Иноземные офицеры в русских кафтанах с ворворками, шапки заломили, а все они не такие, как наши, — кафтаны узкие, в охлест, зады толстые, лица бритые, носы высокие, глаза пучены.

Нанялись — продались, ну и стараются, хоть платит царь плохо.

В полку том Крауфордовом состоит двадцатишестилетний майор Патрик Гордон, шотландский граф, обучает он самых трудных солдат — широкоскулую мордву да черных черемисов. Рослые, сильные, те никак не привышны к тесным солдатским азямам с пуговицами в красных петлицах, к стежёным куякам со стальными пластинами, шапки с разрезом плохо держатся на их русых да черных кудрях. Зато в бою они свирепы, себя не жалеют.

— Шволошь! — кричит полковник, палкой в землю тычет. — Роствори налево шеренг!

Не о том мечтал майор Гордон, когда подписывал в Варшаве контракт на русскую службу. Майор бледен, худ, носат, хил до того, что случаем иная тугая баба московская, ядреная, обомрет: «Ах, болезный, кожа да кости! В чем у тебя душа держится?»

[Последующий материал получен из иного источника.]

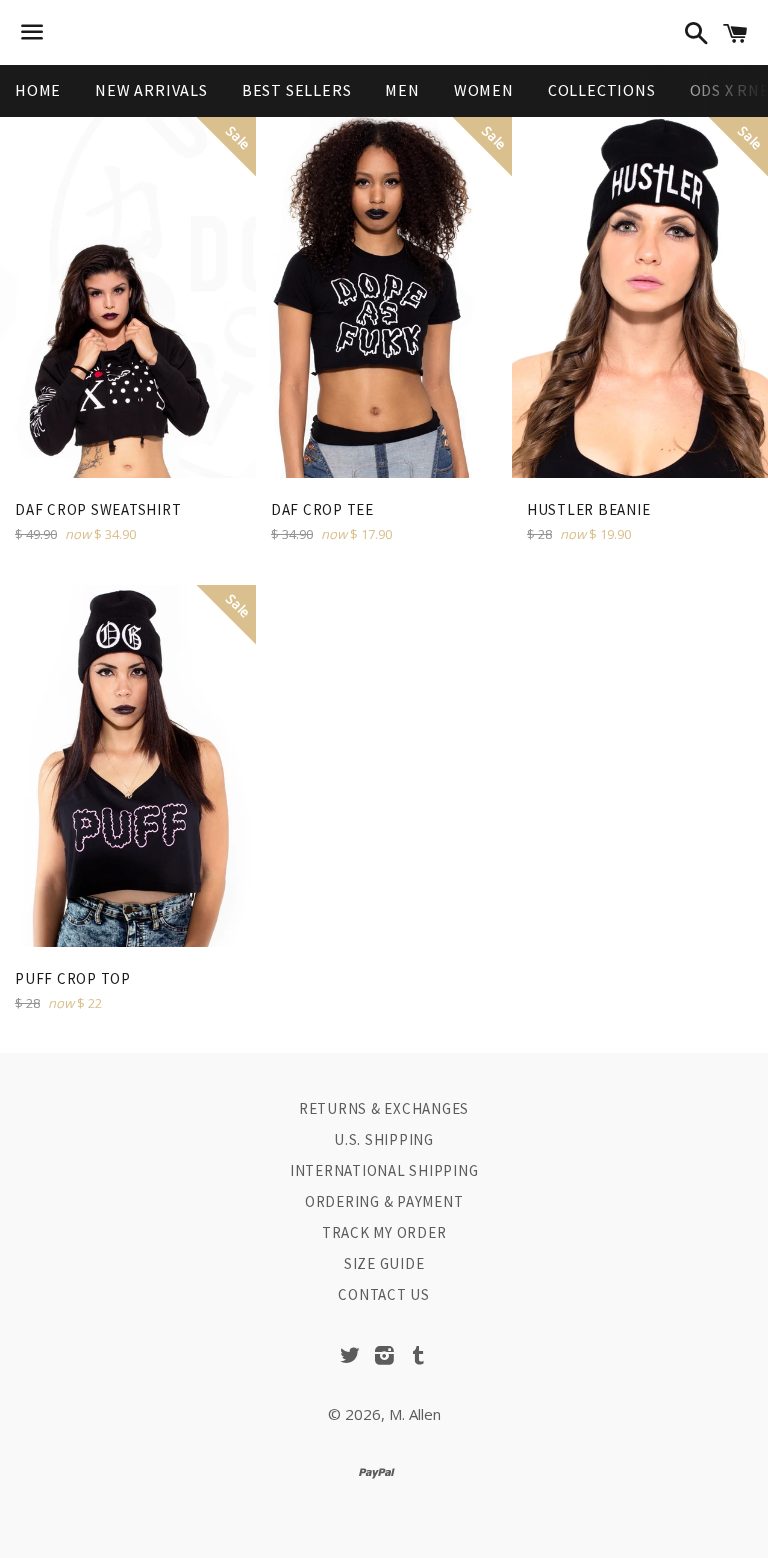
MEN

А душа этого шотландского графа, родича короля Англии Карла II, горда, надменна и жаждет одного — заработать побольше у московитов. А как, с чего скопить, ежели жалованья он на день получает по четыре копейки медными за-место четырех серебряных! В пятнадцать раз меньше. Уж год живет майор Гордон в Москве, в пыльной, грязной, огромной, а удачи нет. За шерстью ехал сюда молодой рыцарь, а не уехать бы отсюда остриженным. Не везет! У шведов служил, к полякам в плен попал, и встреть его в Варшаве посол московский Леонтьев, сманил, уговорил служить — ехать в Московию. Деньги, конечно, сулил, чины. А тут ни денег, ни чинов, живи в маленькой избушке в Немецкой слободе, у налитого жиром трактирщика Монса. Просился восвояси уехать — так в Иноземном приказе дьяки смеются: ты в Сибирь, мол, что ли, захотел? Заболел даже Гордон, лечит его немецкий доктор Бемс от меланхолии— сиречь разлития черной желчи. Жизнь пропадает, надо выбиваться, а как?